▶ [To do]
Reproduce the following lines verbatim, covering all of the records.
## Begin Data supplied
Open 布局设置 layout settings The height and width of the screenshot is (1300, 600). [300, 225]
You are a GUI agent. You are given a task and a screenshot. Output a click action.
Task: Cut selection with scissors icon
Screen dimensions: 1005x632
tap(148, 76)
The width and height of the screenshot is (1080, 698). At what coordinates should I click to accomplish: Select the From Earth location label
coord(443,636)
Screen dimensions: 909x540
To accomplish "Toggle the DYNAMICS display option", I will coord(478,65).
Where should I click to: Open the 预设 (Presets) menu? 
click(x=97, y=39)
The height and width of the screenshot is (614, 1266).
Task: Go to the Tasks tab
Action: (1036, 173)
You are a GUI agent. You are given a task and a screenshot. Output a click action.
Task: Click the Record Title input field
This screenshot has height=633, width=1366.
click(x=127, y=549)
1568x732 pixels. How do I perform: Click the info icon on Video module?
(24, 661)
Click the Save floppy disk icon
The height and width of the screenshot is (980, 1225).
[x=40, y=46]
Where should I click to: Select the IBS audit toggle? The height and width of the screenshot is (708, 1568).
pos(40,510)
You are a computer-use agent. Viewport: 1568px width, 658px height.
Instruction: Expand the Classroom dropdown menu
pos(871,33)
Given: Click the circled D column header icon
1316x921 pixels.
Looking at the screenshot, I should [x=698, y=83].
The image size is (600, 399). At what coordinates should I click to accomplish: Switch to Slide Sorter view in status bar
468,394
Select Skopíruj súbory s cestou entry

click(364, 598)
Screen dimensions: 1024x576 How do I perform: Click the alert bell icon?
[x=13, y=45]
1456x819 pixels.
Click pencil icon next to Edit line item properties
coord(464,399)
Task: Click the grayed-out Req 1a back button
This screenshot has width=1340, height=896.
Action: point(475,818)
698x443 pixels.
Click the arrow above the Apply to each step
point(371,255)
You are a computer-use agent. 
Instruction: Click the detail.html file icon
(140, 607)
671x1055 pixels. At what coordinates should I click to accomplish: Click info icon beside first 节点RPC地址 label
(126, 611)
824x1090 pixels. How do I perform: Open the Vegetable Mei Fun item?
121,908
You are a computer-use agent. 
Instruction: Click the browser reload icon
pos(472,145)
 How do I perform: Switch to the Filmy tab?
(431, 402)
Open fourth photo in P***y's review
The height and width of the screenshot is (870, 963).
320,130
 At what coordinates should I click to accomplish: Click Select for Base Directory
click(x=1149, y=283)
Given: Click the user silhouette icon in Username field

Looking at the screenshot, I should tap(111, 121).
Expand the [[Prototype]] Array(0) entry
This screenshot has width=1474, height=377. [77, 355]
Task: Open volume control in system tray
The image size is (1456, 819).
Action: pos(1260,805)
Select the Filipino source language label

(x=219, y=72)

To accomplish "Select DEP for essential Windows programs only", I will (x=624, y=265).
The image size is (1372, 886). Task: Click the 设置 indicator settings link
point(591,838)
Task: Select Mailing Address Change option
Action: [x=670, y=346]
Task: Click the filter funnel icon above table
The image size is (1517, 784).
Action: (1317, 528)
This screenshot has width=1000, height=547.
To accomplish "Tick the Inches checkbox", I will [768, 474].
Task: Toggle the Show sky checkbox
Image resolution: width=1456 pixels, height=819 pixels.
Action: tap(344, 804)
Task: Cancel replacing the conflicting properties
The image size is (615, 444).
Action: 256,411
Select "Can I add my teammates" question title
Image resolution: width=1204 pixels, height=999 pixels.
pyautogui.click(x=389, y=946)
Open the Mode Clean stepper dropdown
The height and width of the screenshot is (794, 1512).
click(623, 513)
## End Data supplied
▶ [Worked solution]
Open 布局设置 layout settings The height and width of the screenshot is (1300, 600). [300, 225]
You are a GUI agent. You are given a task and a screenshot. Output a click action.
Task: Cut selection with scissors icon
Screen dimensions: 1005x632
tap(148, 76)
The width and height of the screenshot is (1080, 698). At what coordinates should I click to accomplish: Select the From Earth location label
coord(443,636)
Screen dimensions: 909x540
To accomplish "Toggle the DYNAMICS display option", I will coord(478,65).
Where should I click to: Open the 预设 (Presets) menu? 
click(x=97, y=39)
The height and width of the screenshot is (614, 1266).
Task: Go to the Tasks tab
Action: (1036, 173)
You are a GUI agent. You are given a task and a screenshot. Output a click action.
Task: Click the Record Title input field
This screenshot has height=633, width=1366.
click(x=127, y=549)
1568x732 pixels. How do I perform: Click the info icon on Video module?
(24, 661)
Click the Save floppy disk icon
The height and width of the screenshot is (980, 1225).
[x=40, y=46]
Where should I click to: Select the IBS audit toggle? The height and width of the screenshot is (708, 1568).
pos(40,510)
You are a computer-use agent. Viewport: 1568px width, 658px height.
Instruction: Expand the Classroom dropdown menu
pos(871,33)
Given: Click the circled D column header icon
1316x921 pixels.
Looking at the screenshot, I should [x=698, y=83].
The image size is (600, 399). At what coordinates should I click to accomplish: Switch to Slide Sorter view in status bar
468,394
Select Skopíruj súbory s cestou entry

click(364, 598)
Screen dimensions: 1024x576 How do I perform: Click the alert bell icon?
[x=13, y=45]
1456x819 pixels.
Click pencil icon next to Edit line item properties
coord(464,399)
Task: Click the grayed-out Req 1a back button
This screenshot has width=1340, height=896.
Action: point(475,818)
698x443 pixels.
Click the arrow above the Apply to each step
point(371,255)
You are a computer-use agent. 
Instruction: Click the detail.html file icon
(140, 607)
671x1055 pixels. At what coordinates should I click to accomplish: Click info icon beside first 节点RPC地址 label
(126, 611)
824x1090 pixels. How do I perform: Open the Vegetable Mei Fun item?
121,908
You are a computer-use agent. 
Instruction: Click the browser reload icon
pos(472,145)
 How do I perform: Switch to the Filmy tab?
(431, 402)
Open fourth photo in P***y's review
The height and width of the screenshot is (870, 963).
320,130
 At what coordinates should I click to accomplish: Click Select for Base Directory
click(x=1149, y=283)
Given: Click the user silhouette icon in Username field

Looking at the screenshot, I should tap(111, 121).
Expand the [[Prototype]] Array(0) entry
This screenshot has width=1474, height=377. [77, 355]
Task: Open volume control in system tray
The image size is (1456, 819).
Action: pos(1260,805)
Select the Filipino source language label

(x=219, y=72)

To accomplish "Select DEP for essential Windows programs only", I will (x=624, y=265).
The image size is (1372, 886). Task: Click the 设置 indicator settings link
point(591,838)
Task: Select Mailing Address Change option
Action: [x=670, y=346]
Task: Click the filter funnel icon above table
The image size is (1517, 784).
Action: (1317, 528)
This screenshot has width=1000, height=547.
To accomplish "Tick the Inches checkbox", I will [768, 474].
Task: Toggle the Show sky checkbox
Image resolution: width=1456 pixels, height=819 pixels.
Action: tap(344, 804)
Task: Cancel replacing the conflicting properties
The image size is (615, 444).
Action: 256,411
Select "Can I add my teammates" question title
Image resolution: width=1204 pixels, height=999 pixels.
pyautogui.click(x=389, y=946)
Open the Mode Clean stepper dropdown
The height and width of the screenshot is (794, 1512).
click(623, 513)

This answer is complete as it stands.